Scheme showing a possible explanation for the changes observed in the transgenic Arabidopsis plants overexpressing sunflower lipoyl synthases genes. CK, Choline kinase; CCT, Choline-phosphate cytidylyltransferase; DAG:CPT, Diacylglycerol cholinephosphotransferase; DAG:EPT, Diacylglycerol ethanolaminephosphotransferase; EK, Ethanolamine kinase; LPCAT, Lysophospholipid acyltransferase; PDAT, Phospholipid:diacylglycerol acyltransferase; PDCT, Phosphatidylcholine:diacylglycerol cholinephosphotransferase; PECT, Phosphoethanolamine cytidyltransferase; PP, Phosphatidate phosphatase.

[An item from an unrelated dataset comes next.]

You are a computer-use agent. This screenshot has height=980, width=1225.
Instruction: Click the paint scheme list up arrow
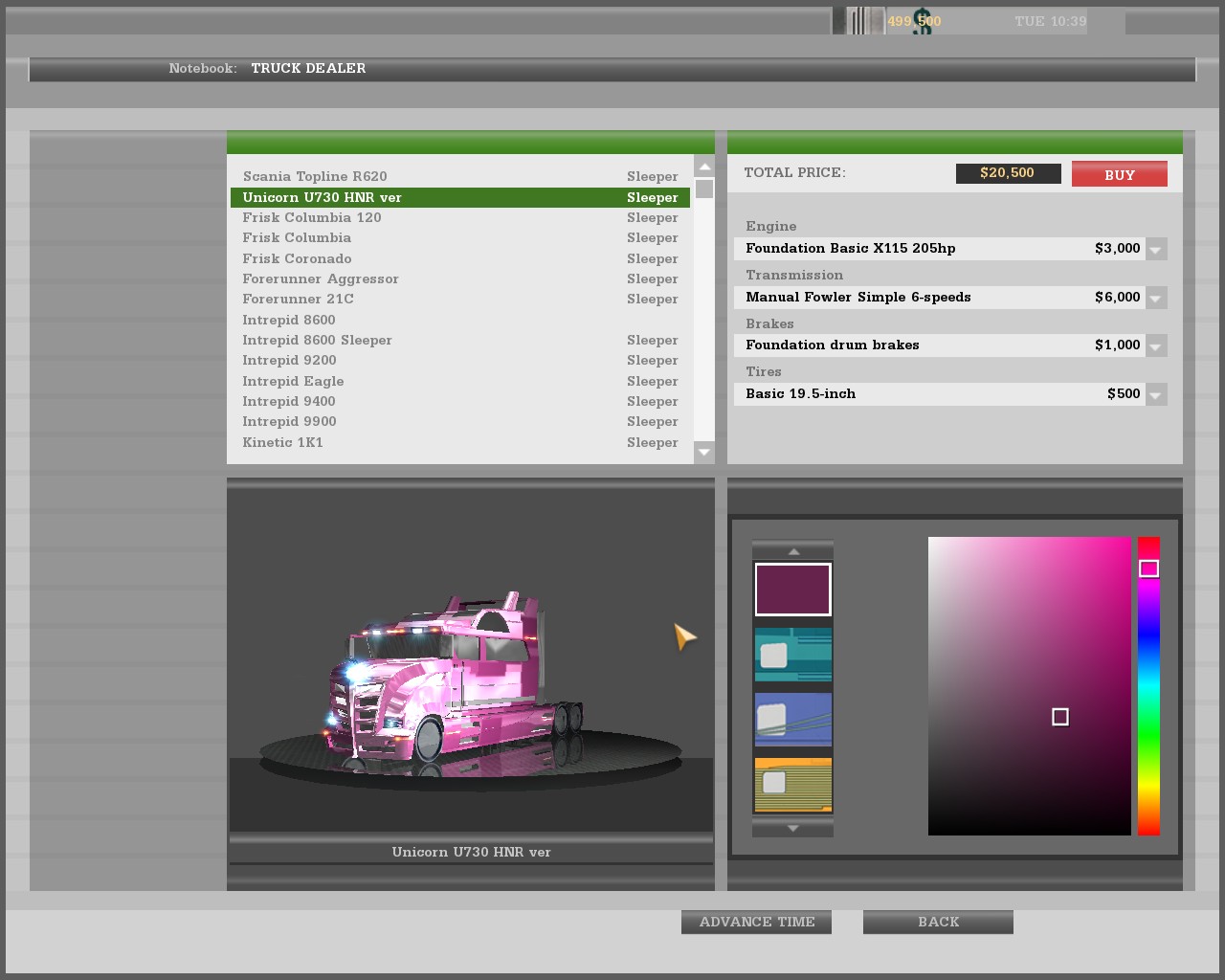[x=792, y=551]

Lipoyl synthases are essential enzymes in LA biosynthesis, a key co-factor of several enzyme complexes involved in central metabolism, including PDH regulation. Two sunflower lipoyl synthases were cloned and studied here, containing both the highly conserved RS and auxiliary [4S-4Fe] clusters. Heterologous expression of these enzymes in E. coli did not significant affect bacterial fatty acid composition, yet both enzymes complemented the lipoyl synthase activity in a defective mutant E. coli. Arabidopsis seeds overexpressing these enzymes do not experience significant differences in their total fatty acid composition but an unexpected remodeling of their glycerolipid species. While this excess lipoyl synthase activity does not affect plastidial PDH lipoylation it may sequester SAM, which is also required for PC synthesis from DAG. Accordingly, the reduced availability of SAM could diminish the PC generated and lead to an accumulation of PE species and this unbalance content of PC and DAG affect the enzymes using these substrates (PDCT, PDAT or LPCAT) for the incorporation of fatty acids in TAG modifying their distribution.